Exercise prompt
Could you write out the opening lines of the data, word for word, stopping after the line that contains "Select the BEXHILL"?

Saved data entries
..........

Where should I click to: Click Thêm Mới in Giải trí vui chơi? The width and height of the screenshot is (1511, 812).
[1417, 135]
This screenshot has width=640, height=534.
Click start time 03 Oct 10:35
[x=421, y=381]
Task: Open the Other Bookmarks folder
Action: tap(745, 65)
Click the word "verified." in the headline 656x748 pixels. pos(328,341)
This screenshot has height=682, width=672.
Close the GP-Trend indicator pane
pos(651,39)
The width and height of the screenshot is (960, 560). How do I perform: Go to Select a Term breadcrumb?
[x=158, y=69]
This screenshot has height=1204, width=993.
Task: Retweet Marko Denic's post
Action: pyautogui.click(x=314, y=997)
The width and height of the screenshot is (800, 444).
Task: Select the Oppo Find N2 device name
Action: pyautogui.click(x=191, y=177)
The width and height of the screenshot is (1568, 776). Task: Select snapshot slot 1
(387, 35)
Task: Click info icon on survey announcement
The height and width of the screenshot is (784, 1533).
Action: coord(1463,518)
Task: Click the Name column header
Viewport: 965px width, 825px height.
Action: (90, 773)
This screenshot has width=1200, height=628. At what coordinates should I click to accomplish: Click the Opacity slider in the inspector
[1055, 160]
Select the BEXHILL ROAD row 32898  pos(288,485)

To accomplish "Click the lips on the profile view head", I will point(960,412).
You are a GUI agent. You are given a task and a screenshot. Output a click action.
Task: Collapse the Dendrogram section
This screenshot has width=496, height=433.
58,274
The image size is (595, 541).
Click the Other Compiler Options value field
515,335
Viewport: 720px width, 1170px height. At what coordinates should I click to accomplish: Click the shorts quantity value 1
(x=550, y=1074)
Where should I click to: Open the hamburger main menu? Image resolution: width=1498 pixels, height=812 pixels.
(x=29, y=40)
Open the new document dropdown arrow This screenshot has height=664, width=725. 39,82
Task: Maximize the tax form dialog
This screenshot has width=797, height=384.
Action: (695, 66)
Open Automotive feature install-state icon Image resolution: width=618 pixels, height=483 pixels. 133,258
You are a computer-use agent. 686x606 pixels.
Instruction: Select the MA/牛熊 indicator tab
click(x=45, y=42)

..........

Task response
Where should I click to: Click Thêm Mới in Giải trí vui chơi? The width and height of the screenshot is (1511, 812).
[1417, 135]
This screenshot has width=640, height=534.
Click start time 03 Oct 10:35
[x=421, y=381]
Task: Open the Other Bookmarks folder
Action: tap(745, 65)
Click the word "verified." in the headline 656x748 pixels. pos(328,341)
This screenshot has height=682, width=672.
Close the GP-Trend indicator pane
pos(651,39)
The width and height of the screenshot is (960, 560). How do I perform: Go to Select a Term breadcrumb?
[x=158, y=69]
This screenshot has height=1204, width=993.
Task: Retweet Marko Denic's post
Action: pyautogui.click(x=314, y=997)
The width and height of the screenshot is (800, 444).
Task: Select the Oppo Find N2 device name
Action: pyautogui.click(x=191, y=177)
The width and height of the screenshot is (1568, 776). Task: Select snapshot slot 1
(387, 35)
Task: Click info icon on survey announcement
The height and width of the screenshot is (784, 1533).
Action: coord(1463,518)
Task: Click the Name column header
Viewport: 965px width, 825px height.
Action: (90, 773)
This screenshot has width=1200, height=628. At what coordinates should I click to accomplish: Click the Opacity slider in the inspector
[1055, 160]
Select the BEXHILL ROAD row 32898  pos(288,485)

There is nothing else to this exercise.